Producer of the year: David Guetta

This award has always gone to a British producer. Except this year, when they … ran out of ideas? Couldn’t give it to Paul Epworth again? Already gave it to Fred Again? Who knows. Anyway, it’s French donkmeister David Guetta who had a big hit with Bebe Rexha last year that I couldn’t sing you a note of.

Oh no, wait, it’s that interpolation of Eiffel 65’s Blue that any sensible person has gone out of their way to avoid. Argh!

David Guetta accepting the producer of the year award.
David Guetta accepting the producer of the year award. Photograph: David Fisher/REX/Shutterstock

Award presenter Fatboy Slim says he has watched Guetta grow up to become “the beast he is today”. Guetta repays the compliment: “I’m so honoured and happy that you’re giving me this, you inspired [me] so much!”

Guetta might rival Sam Ryder for irrepressible, hard-to-hate positivity. “This is a vibe really, I love this party and thank you for this! I’ve been making records for now 22 years. I remember my first No 1, it was such a blessing, but to have another No 1 and to have longevity is such a miracle in what we do. I’m here with my son Elvis, happy birthday, I love you. Thank you everyone, party tonight!”

Thank you, David, I will! Might get crazy with another yoghurt!


Cat Burns's performance reviewed

Cat Burns performs at the Brits.
Cat Burns performs at the Brits. Photograph: David Fisher/Rex/Shutterstock

Pop upstart Cat Burns is here performing her song Go.
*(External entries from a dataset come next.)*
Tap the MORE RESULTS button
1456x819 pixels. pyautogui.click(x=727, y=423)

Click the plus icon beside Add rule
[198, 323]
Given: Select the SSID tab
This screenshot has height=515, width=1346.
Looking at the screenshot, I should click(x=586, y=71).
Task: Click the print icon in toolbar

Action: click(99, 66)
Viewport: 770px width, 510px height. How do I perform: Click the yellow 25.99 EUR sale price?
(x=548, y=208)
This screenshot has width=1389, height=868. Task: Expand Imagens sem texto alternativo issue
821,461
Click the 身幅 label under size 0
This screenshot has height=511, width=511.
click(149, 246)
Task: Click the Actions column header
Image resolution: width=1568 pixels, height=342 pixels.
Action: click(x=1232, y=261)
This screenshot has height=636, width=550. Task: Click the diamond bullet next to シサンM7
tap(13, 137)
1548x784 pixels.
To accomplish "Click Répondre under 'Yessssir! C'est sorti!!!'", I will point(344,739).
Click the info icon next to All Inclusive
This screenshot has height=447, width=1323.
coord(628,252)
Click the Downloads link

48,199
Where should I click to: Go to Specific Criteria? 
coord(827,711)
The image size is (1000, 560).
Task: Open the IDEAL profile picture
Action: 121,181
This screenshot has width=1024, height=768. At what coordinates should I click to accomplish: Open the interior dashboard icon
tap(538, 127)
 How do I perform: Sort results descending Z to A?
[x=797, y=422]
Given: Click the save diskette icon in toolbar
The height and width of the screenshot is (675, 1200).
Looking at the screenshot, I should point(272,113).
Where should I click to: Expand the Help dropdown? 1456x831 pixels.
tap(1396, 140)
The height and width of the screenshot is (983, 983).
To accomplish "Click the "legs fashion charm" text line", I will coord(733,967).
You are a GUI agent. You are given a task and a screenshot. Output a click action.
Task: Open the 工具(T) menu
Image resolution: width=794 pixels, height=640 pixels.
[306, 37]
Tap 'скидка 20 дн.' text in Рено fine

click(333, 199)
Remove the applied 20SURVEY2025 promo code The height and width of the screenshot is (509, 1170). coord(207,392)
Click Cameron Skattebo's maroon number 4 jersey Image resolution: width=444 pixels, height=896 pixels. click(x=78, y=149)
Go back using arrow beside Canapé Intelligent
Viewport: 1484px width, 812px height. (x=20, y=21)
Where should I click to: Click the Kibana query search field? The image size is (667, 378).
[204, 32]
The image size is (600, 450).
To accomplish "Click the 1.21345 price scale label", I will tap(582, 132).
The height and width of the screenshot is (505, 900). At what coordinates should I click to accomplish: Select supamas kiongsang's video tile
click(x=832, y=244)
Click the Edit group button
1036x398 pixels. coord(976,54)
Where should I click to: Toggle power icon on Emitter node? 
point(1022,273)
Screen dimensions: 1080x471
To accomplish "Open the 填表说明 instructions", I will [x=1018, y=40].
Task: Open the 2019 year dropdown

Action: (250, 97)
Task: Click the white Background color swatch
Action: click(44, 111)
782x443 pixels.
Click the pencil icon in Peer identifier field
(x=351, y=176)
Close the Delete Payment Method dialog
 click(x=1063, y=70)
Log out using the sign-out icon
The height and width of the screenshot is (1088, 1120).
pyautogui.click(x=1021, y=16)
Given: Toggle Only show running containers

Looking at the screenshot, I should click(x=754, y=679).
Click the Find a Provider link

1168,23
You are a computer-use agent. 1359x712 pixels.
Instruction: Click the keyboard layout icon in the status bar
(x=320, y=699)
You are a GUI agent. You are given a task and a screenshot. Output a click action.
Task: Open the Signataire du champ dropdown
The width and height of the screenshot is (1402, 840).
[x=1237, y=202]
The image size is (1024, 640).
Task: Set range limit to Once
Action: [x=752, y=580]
It’s a wonderful, earthy performance – she looks truly incredible in a brilliantly chic cream suit – and her vocals are pitch perfect: she’s relishing every ad-lib and flourish. Admittedly, at this point in the show all these minimalist performances are getting a little boring – like, where’s all the razzle-dazzle? – but it’s still a lovely showcase of someone who will probably be gracing the Brits stage a lot in the near future, and her impeccably dressed all-female backing band is a lovely touch.


Another controversy brewing?

Unless Stormzy wins album of the year, the last yet-to-be-revealed prize, we’re looking pretty close to another #BritsSoWhite situation, as in 2016: Beyoncé and Flo are the only artists of colour to take home a prize, and even the rap category was won by the only white artist among the five nominees.

Wow, Billie Piper is here in full I Hate Suzie Too glamour mode!

Billie Piper on the red carpet.
Billie Piper on the red carpet. Photograph: Kit Oates/REX/Shutterstock

Song of the year: Harry Styles – As It Was

Shania Twain performed with Harry Styles at Coachella last year, and here she is giving him the award for song of the year. They have a nice big hug and a proper little chat.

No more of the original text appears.